Mas para quê fazer exames, afinal? Algumas pessoas acreditam que os exames nacionais não trazem qualquer vantagem ao processo de avaliação das aprendizagens dos estudantes e que, portanto, são dispensáveis. Há mesmo quem diga que os exames empobrecem e distorcem o processo de avaliação contínua desenvolvido pelos professores ao longo do ano lectivo. Argumentam frequentemente que 1) uma prova de exame nacional não permite avaliar a diversidade de aprendizagens e competências adquiridas durante todo um ano lectivo; que 2) é incorrecto e injusto deixar que o futuro dos alunos se decida numa só prova, podendo eles nem sequer estar nos seus melhores dias; que 3) tratam de forma igual o que é diferente, na medida em que os percursos de aprendizagem de cada aluno são os mais diversos e que 4) não permitem medir com o rigor apregoado o conhecimento dos alunos.
Acontece que nenhum desses argumentos é sólido. Curiosamente, alguns acabam por se refutar a si mesmos.
Atente-se no primeiro. É certo que nenhuma actividade ou instrumento de avaliação permite, isoladamente, avaliar todas as aprendizagens adquiridas pelos alunos. Mas isso só milita a favor da ideia de que a avaliação deve ser tão diversificada quanto possível. Ora, é uma verdade conceptual que um processo de avaliação sem exame nacional é menos diversificado do que um processo de avaliação com exame nacional. Dado que o exame nacional não substitui os instrumentos utilizados pelos professores nas aulas, antes se lhes acrescenta, ele contribui para enriquecer o processo de avaliação, ao invés de o empobrecer.
O segundo argumento tem subjacente uma premissa falsa, a saber, que tudo se decide numa prova de duas horas. Mas as provas de exame apenas contribuem, de forma algo modesta, para a média final de cada disciplina. De resto, ainda que isso não fosse falso, o mesmo raciocínio poderia ser aplicado a cada um dos testes realizados nas aulas. Também aí os alunos podem não estar nos seus melhores dias. Será, pois, que os testes também não devem contar? E será que, recorrendo ao mesmo tipo de argumento, se poderá anular a tal entrevista decisiva a que nos submetemos para obter o tão desejado emprego?
O terceiro argumento é simplesmente inconsistente com a existência de programas nacionais para cada disciplina.

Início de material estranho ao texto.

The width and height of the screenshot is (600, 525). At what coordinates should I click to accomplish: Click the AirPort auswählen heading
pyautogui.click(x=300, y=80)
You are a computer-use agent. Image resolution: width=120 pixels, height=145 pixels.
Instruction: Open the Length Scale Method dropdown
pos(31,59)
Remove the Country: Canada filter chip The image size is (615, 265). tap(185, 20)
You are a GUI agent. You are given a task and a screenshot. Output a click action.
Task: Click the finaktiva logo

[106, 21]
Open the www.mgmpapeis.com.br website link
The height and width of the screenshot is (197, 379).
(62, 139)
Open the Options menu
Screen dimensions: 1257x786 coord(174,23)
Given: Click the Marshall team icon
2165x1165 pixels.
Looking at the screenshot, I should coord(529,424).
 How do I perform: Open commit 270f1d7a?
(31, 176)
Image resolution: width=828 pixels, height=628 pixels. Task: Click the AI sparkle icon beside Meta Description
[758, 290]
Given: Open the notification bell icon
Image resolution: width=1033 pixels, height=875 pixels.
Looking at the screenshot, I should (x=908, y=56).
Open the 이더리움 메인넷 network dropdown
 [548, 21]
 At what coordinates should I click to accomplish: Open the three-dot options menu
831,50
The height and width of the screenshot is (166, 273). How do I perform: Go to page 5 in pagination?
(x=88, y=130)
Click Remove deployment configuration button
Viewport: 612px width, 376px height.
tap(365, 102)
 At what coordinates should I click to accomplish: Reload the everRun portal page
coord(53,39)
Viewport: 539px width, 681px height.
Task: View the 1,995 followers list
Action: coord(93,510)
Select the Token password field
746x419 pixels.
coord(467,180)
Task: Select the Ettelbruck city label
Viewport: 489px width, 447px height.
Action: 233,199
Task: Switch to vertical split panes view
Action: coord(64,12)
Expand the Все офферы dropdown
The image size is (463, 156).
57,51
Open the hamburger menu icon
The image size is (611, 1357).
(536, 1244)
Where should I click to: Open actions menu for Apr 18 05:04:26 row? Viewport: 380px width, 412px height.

Se há programas nacionais, é suposto que os alunos cheguem ao fim do percurso tendo aprendido as mesmas coisas, independentemente do modo como lá chegaram.
Por sua vez, do facto de os exames não medirem tão rigorosamente quanto se supõe os conhecimentos adquiridos não se segue que os exames não tenham qualquer rigor. E muito menos se pode concluir que sejam dispensáveis. As melhores previsões meteorológicas também podem não exibir o rigor desejável, mas isso não as torna dispensáveis.
Em contrapartida, há várias boas razões para a existência de exames nacionais. Em primeiro lugar, introduzem um elemento de maior transparência e equidade no processo de avaliação dos alunos, permitindo também avaliar melhor o próprio sistema. Em segundo lugar, estimulam a excelência do ensino muito mais do que qualquer processo de avaliação dos professores, pois é sobretudo aí que eles se sentem realmente postos à prova quando ensinam. Em terceiro lugar, promovem nos estudantes uma atitude cognitivamente mais responsável e empenhada.
Todavia, isto só é possível com provas de exame bem concebidas. Uma prova bem concebida é uma prova que contenha alguma previsibilidade, mas que não apele ao “empinanço”. É, além disso, uma prova não demasiado longa e prolixa, dando tempo aos alunos para pensarem em vez de se exigir deles respostas apressadas. E não se devem deixar de fora disciplinas estruturantes, como a Filosofia.
A escola tem sido cada vez mais socialmente desvalorizada nos últimos tempos. Os exames podem contribuir para a revalorizar e lhe dar alguma credibilidade social. Uma escola sem exames é uma escola que corre o risco de se descredibilizar irremediavelmente.»